From the line with "Pages (31, 373)" through the line with "HSJ Patient Safety Awards 2026 (69, 1102)", repeat the entries verbatim, both end lines included, and add nothing.

Provided material START

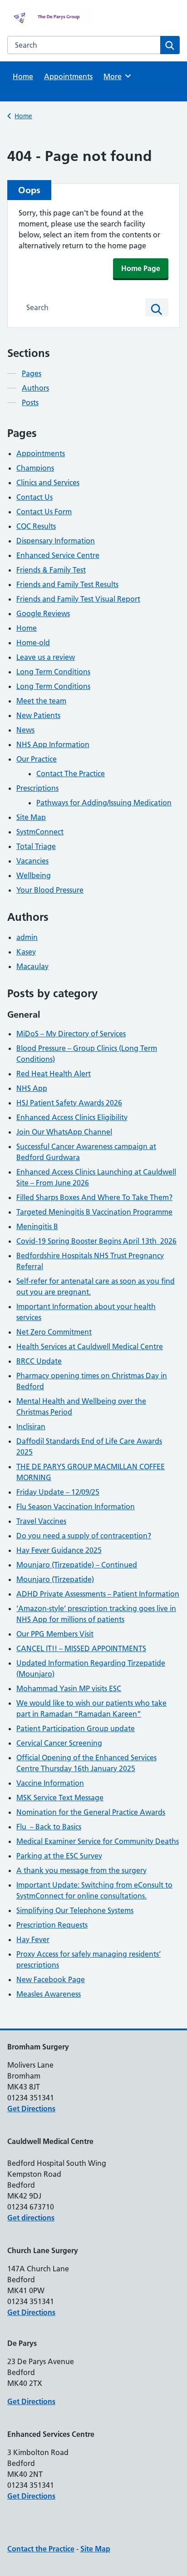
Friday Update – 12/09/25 (57, 1491)
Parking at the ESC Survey (59, 1855)
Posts (30, 402)
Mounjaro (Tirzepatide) (55, 1579)
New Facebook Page (50, 1979)
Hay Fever (32, 1939)
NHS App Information (52, 744)
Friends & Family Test (51, 569)
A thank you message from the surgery (81, 1870)
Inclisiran (30, 1426)
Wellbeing (33, 875)
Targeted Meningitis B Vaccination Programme (94, 1211)
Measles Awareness (48, 1994)
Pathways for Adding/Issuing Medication (104, 802)
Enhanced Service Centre (57, 555)
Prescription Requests (52, 1924)
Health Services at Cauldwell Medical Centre (89, 1346)
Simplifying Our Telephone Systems (74, 1910)
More (115, 76)
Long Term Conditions (53, 671)
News (25, 729)
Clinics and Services (47, 482)
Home (23, 76)
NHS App (31, 1088)
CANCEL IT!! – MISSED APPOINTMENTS (81, 1648)
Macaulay (32, 966)
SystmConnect (40, 831)
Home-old (33, 642)
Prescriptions (37, 788)
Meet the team (41, 700)
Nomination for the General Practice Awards (90, 1812)
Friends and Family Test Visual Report (78, 598)
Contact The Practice (70, 773)
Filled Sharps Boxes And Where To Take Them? (94, 1197)
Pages (31, 373)
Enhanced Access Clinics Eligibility (72, 1117)
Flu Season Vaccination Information (75, 1506)
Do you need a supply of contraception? (83, 1535)
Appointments (68, 76)
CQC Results (36, 526)
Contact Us (34, 497)
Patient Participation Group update (75, 1728)
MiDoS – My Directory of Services (71, 1033)
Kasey (26, 951)
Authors (35, 387)
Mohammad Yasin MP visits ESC (68, 1688)
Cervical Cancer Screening (59, 1742)
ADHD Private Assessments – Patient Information (97, 1593)
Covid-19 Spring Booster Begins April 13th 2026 (96, 1240)
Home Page (140, 268)
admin (27, 937)
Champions (35, 467)
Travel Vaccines (41, 1521)
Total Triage (36, 846)
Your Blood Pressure (50, 889)
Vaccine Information (50, 1783)
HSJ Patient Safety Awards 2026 (69, 1102)
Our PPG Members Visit (55, 1633)
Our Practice (36, 758)
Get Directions (31, 2108)
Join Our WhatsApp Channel (64, 1131)
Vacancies (32, 860)
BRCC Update (39, 1361)
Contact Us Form (44, 511)
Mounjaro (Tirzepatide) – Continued (76, 1564)
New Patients (38, 715)
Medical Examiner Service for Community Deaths (97, 1841)
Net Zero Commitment (54, 1331)
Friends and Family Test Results (67, 584)
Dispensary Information (55, 540)
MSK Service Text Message (59, 1797)
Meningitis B (37, 1226)
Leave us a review (45, 657)
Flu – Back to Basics (48, 1826)
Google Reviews (43, 613)
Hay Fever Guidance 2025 (59, 1550)
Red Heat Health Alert (53, 1073)
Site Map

Provided material END

[Response box]
Pages (31, 373)
Enhanced Access Clinics Eligibility (72, 1117)
Flu Season Vaccination Information (75, 1506)
Do you need a supply of contraception? (83, 1535)
Appointments (68, 76)
CQC Results (36, 526)
Contact Us (34, 497)
Patient Participation Group update (75, 1728)
MiDoS – My Directory of Services (71, 1033)
Kasey (26, 951)
Authors (35, 387)
Mohammad Yasin MP visits ESC (68, 1688)
Cervical Cancer Screening (59, 1742)
ADHD Private Assessments – Patient Information (97, 1593)
Covid-19 Spring Booster Begins April 13th 2026 (96, 1240)
Home Page (140, 268)
admin (27, 937)
Champions (35, 467)
Travel Vaccines (41, 1521)
Total Triage (36, 846)
Your Blood Pressure (50, 889)
Vaccine Information (50, 1783)
HSJ Patient Safety Awards 2026 (69, 1102)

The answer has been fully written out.